Boa Vista chega aos 129 anos, neste 9 de julho, com mais desafios do que necessariamente uma data para comemorar. A chegada em massa de venezuelanos transformou completamente não apenas a paisagem urbana, com pedintes e estrangeiros dormindo ao relento, mas também com reflexos severos na qualidade de vida e na vida social. Quer queiramos ou não, o espanhol será a segunda língua mais falada daqui para frente, nos obrigando a uma nova relação social.
Não sabemos aonde iremos parar enquanto as autoridades não encontram soluções para amenizar os impactos negativos dessa imigração desordenada, com um número de pessoas chegando que pode ser insignificante para a extensão do Brasil, mas que representa uma insustentável realidade para o Estado de Roraima, o mais pobre e o menos populoso do país.
É dentro desta realidade que chegamos para celebrar mais um ano de vida de Boa Vista, com muitas incertezas e desesperança de uma vida melhor para quem aqui vive, sofrendo as mais duras consequências dessa tragédia humanitária que pune venezuelanos que chegam na miséria e castiga os boa-vistenses que veem sua vida ser transformada de uma hora para outra, principalmente nos setores essenciais, como saúde, segurança e educação.

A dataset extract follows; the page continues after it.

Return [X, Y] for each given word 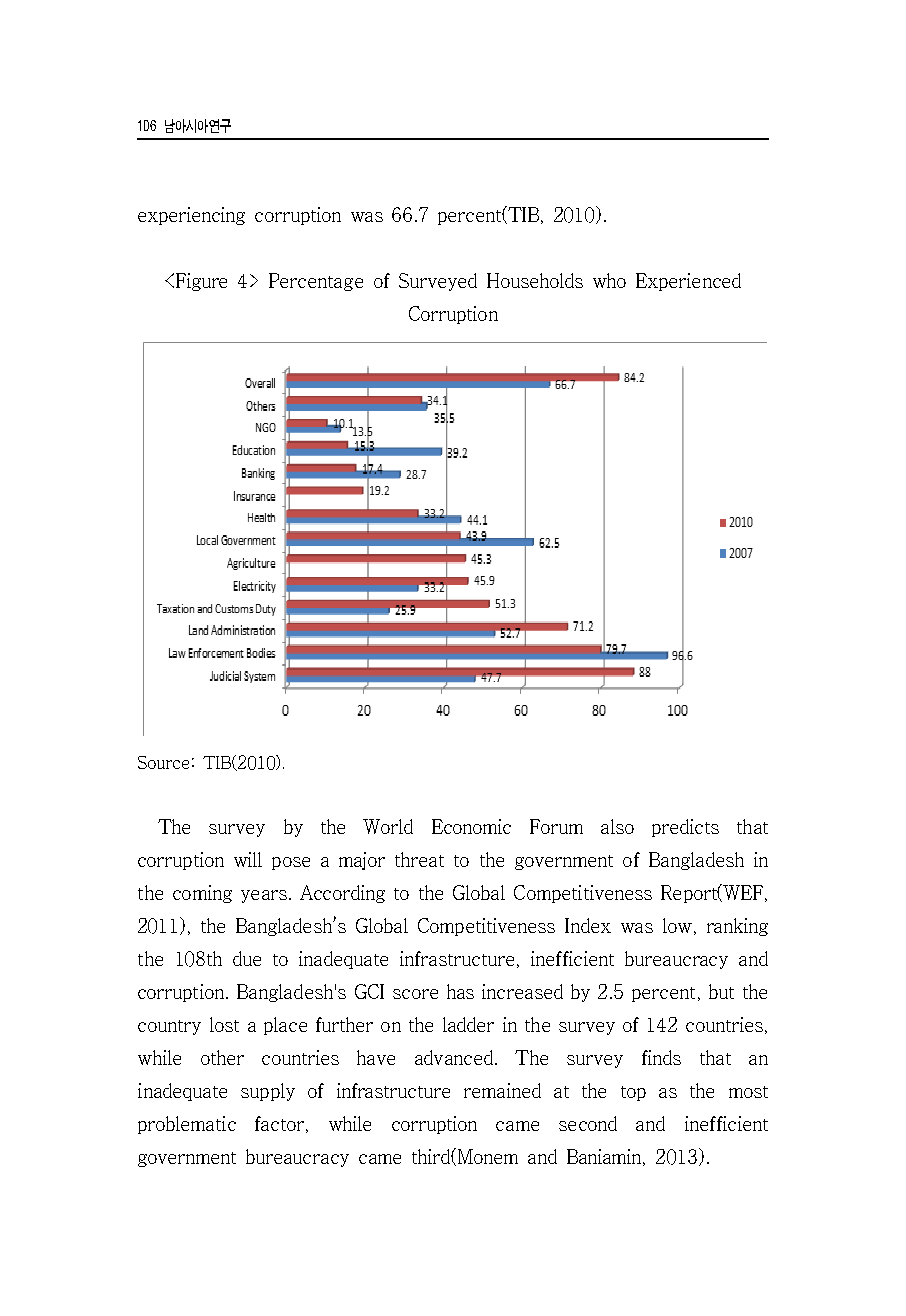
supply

Uma luz surgiu a partir do IV Encontro Técnico Internacional do Processo de Quito, realizado na Argentina, nos dias 4 e 5 de julho, quando representantes governamentais de 14 países da América Latina e do Caribe discutiram a possibilidade de ajudar os governos do Brasil e da Colômbia na recepção de venezuelanos. Não ficou bem claro se estes países poderão ajudar a receber venezuelanos, mas a esperança é essa.
O Governo Federal tem sido relapso na política de interiorização dos estrangeiros que chegam diariamente a Roraima, demorando muito nesse processo imprescindível para desafogar o sufoco que Boa Vista e Pacaraima, na fronteira, vem enfrentando, tornando o serviço de acolhimento e abrigamento insuficiente para atender a todos que chegam.
Esse é o tamanho do desafio que Boa Vista tem daqui para frente, piorado com a crise que o país vem enfrentando, o que significa menos possibilidades de recursos federais serem enviados. Isso exigirá mais esforço por parte das autoridades, em especial da Prefeitura, que até aqui chegou esbaldada em grande volumes de recursos federais, o que fez essa administração trabalhar mais com a estética do que preparar a Capital para o futuro.
A estética é importante, sim, mas de nada servirá se esta estética não vier acompanhada de ética. A ética será a peça-chave para lidar com esta nova realidade, pois implicará em dosar muito bem a aplicação dos poucos recursos, expurgando a corrupção e o jeitinho que sempre privilegiaram grupos e empreiteiras que se esbaldaram com grandes obras, muitas delas que se mostraram não prioritários.
Chegou a hora da verdade. Os boa-vistenses precisam aceitar esta nova realidade sob outra ótica, não aquela de que os venezuelanos serão expulsos ou mandados de volta de alguma forma. Mas isso não significa aceitar e acomodar-se com os problemas sociais e com a criminalidade. Absolutamente não. É necessário agora cobrar que as autoridades locais e federais não fecham os olhos em busca de soluções definitivas e urgentes, já que o Brasil não vai trancar a fronteira.
O aniversário de Boa Vista precisa servir de grito de alerta, não de festa, para que continuemos a comemorar, no futuro, a situação de uma cidade boa para se viver, como vínhamos caminhando antes da imigração em massa. Nosso futuro depende de como as decisões serão tomadas a partir de já, sem omissões ou picuinhas políticas.